For this step, the model was retrained with both the training and valid set in order to achieve better quality. The best hyperparameter value found from Step 3 for each model was used.

Of the three models, the **Random Forest** model displayed the highest `accuracy_score` of `79.00%` on the test set with the `n_estimators` hyperparameter set to `6`.

The **Decision Tree** model came in second with an `accuracy_score` of `77.76%` on the test set with the `max_depth` hyperparameter set to `7`.

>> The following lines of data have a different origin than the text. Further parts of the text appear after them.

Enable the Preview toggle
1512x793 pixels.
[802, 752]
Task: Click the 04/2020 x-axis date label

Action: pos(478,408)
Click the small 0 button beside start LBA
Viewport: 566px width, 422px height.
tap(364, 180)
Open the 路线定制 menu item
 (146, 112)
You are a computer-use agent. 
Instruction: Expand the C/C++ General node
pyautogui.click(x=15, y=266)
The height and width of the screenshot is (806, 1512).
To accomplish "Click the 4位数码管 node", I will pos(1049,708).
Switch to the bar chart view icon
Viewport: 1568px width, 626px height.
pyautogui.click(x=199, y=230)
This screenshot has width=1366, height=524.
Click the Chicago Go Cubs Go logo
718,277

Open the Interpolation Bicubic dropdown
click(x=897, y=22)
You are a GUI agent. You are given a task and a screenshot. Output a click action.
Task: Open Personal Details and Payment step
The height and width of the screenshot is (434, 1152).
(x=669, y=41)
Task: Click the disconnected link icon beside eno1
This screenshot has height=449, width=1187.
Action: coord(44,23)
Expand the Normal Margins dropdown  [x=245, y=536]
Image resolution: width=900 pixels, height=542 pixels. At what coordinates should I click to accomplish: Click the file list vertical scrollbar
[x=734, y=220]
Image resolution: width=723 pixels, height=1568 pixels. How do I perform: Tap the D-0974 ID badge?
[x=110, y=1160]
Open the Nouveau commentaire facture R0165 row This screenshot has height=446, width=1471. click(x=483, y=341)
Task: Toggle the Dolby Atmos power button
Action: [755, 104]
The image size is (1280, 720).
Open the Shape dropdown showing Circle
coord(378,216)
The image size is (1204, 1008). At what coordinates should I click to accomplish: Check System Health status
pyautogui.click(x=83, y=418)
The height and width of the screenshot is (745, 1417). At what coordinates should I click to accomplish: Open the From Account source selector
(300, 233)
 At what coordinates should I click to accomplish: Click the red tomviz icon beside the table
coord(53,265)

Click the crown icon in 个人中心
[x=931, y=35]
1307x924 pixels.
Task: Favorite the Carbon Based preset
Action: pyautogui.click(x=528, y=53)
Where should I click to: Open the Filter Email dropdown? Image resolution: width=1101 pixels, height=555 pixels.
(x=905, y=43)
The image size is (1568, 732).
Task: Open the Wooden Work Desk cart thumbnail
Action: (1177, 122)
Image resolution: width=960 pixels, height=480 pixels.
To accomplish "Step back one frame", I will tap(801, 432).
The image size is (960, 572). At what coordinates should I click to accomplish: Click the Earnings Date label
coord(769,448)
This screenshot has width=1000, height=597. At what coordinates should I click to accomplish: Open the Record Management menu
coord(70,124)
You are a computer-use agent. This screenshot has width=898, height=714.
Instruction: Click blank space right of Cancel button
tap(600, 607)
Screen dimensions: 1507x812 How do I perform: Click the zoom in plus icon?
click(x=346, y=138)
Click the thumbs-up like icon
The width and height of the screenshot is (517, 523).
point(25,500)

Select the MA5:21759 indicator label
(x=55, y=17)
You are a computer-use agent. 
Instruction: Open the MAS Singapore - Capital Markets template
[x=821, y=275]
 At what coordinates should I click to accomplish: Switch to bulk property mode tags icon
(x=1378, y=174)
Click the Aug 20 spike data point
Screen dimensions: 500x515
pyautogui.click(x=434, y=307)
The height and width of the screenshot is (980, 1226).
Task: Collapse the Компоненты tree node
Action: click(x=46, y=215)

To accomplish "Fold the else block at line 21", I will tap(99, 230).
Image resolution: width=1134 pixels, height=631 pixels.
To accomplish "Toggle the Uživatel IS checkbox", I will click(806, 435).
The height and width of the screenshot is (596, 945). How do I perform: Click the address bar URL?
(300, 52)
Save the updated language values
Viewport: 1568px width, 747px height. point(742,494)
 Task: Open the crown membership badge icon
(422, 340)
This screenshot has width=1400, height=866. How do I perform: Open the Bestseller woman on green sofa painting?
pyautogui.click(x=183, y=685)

Lastly, the **Logistic Regression** model had an `accuracy_score` of `73.25%` on the test set with the `solver` hyperparameter set as `liblinear`.

### Step 5. Sanity check the model.

In [None]:
target_test.value_counts()

0    447
1    196
Name: is_ultra, dtype: int64

In [None]:
target_test.mean() # percentage of 1's in target_test

0.3048211508553655

In [None]:
1 - target_test.mean() # percentage of 0's in target_test

0.6951788491446345

### Conclusion

The class distribution of `target_test` was examined and has revealed that 30.48% of the set has the value `1` and 69.52% of the set has the value `0`.

Therefore, a model that always predicts 0 would be correct 69.52% of the time. All of the models that were investigated earlier have resulted in a higher accuracy percentage with the highest being 79% from the Random Forest model, indicating an improvement over a "dumb" model.